┌────────
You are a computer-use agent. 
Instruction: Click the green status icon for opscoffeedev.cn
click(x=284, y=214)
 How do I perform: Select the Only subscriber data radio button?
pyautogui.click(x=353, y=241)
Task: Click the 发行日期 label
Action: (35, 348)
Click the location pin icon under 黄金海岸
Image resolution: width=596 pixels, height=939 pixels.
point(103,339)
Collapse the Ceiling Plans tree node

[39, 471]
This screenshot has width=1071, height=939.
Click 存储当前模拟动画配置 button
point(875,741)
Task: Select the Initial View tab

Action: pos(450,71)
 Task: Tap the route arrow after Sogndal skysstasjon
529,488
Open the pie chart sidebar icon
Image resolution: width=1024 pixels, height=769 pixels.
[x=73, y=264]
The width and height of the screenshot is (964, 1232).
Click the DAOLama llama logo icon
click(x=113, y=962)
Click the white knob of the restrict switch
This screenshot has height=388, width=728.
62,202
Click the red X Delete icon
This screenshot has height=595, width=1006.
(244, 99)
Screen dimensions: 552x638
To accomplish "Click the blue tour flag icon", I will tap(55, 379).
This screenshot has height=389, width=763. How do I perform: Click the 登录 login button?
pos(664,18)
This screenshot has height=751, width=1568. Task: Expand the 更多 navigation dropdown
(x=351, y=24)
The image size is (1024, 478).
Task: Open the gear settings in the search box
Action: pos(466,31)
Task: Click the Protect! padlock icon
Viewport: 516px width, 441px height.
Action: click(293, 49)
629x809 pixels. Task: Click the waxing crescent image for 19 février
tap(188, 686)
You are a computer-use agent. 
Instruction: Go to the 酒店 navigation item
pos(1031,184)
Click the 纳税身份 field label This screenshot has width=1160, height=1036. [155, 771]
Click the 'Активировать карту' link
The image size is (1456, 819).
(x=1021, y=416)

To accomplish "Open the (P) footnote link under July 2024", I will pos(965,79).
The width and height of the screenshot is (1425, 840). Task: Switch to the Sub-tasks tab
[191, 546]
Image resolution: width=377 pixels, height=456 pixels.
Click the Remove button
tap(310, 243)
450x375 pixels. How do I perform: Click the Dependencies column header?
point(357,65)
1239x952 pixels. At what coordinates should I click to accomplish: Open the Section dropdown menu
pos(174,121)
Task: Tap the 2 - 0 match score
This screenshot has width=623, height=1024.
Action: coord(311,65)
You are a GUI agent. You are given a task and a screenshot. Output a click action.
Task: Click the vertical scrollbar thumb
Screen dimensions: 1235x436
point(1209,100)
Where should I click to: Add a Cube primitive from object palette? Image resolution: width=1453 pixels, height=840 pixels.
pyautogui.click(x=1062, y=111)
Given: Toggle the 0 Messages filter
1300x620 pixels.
└────────
Reproduce all of the items above line for line, without changing a single character.

You are a computer-use agent. 
Instruction: Click the green status icon for opscoffeedev.cn
click(x=284, y=214)
 How do I perform: Select the Only subscriber data radio button?
pyautogui.click(x=353, y=241)
Task: Click the 发行日期 label
Action: (35, 348)
Click the location pin icon under 黄金海岸
Image resolution: width=596 pixels, height=939 pixels.
point(103,339)
Collapse the Ceiling Plans tree node

[39, 471]
This screenshot has width=1071, height=939.
Click 存储当前模拟动画配置 button
point(875,741)
Task: Select the Initial View tab

Action: pos(450,71)
 Task: Tap the route arrow after Sogndal skysstasjon
529,488
Open the pie chart sidebar icon
Image resolution: width=1024 pixels, height=769 pixels.
[x=73, y=264]
The width and height of the screenshot is (964, 1232).
Click the DAOLama llama logo icon
click(x=113, y=962)
Click the white knob of the restrict switch
This screenshot has height=388, width=728.
62,202
Click the red X Delete icon
This screenshot has height=595, width=1006.
(244, 99)
Screen dimensions: 552x638
To accomplish "Click the blue tour flag icon", I will tap(55, 379).
This screenshot has height=389, width=763. How do I perform: Click the 登录 login button?
pos(664,18)
This screenshot has height=751, width=1568. Task: Expand the 更多 navigation dropdown
(x=351, y=24)
The image size is (1024, 478).
Task: Open the gear settings in the search box
Action: pos(466,31)
Task: Click the Protect! padlock icon
Viewport: 516px width, 441px height.
Action: click(293, 49)
629x809 pixels. Task: Click the waxing crescent image for 19 février
tap(188, 686)
You are a computer-use agent. 
Instruction: Go to the 酒店 navigation item
pos(1031,184)
Click the 纳税身份 field label This screenshot has width=1160, height=1036. [155, 771]
Click the 'Активировать карту' link
The image size is (1456, 819).
(x=1021, y=416)

To accomplish "Open the (P) footnote link under July 2024", I will pos(965,79).
The width and height of the screenshot is (1425, 840). Task: Switch to the Sub-tasks tab
[191, 546]
Image resolution: width=377 pixels, height=456 pixels.
Click the Remove button
tap(310, 243)
450x375 pixels. How do I perform: Click the Dependencies column header?
point(357,65)
1239x952 pixels. At what coordinates should I click to accomplish: Open the Section dropdown menu
pos(174,121)
Task: Tap the 2 - 0 match score
This screenshot has width=623, height=1024.
Action: coord(311,65)
You are a GUI agent. You are given a task and a screenshot. Output a click action.
Task: Click the vertical scrollbar thumb
Screen dimensions: 1235x436
point(1209,100)
Where should I click to: Add a Cube primitive from object palette? Image resolution: width=1453 pixels, height=840 pixels.
pyautogui.click(x=1062, y=111)
Given: Toggle the 0 Messages filter
1300x620 pixels.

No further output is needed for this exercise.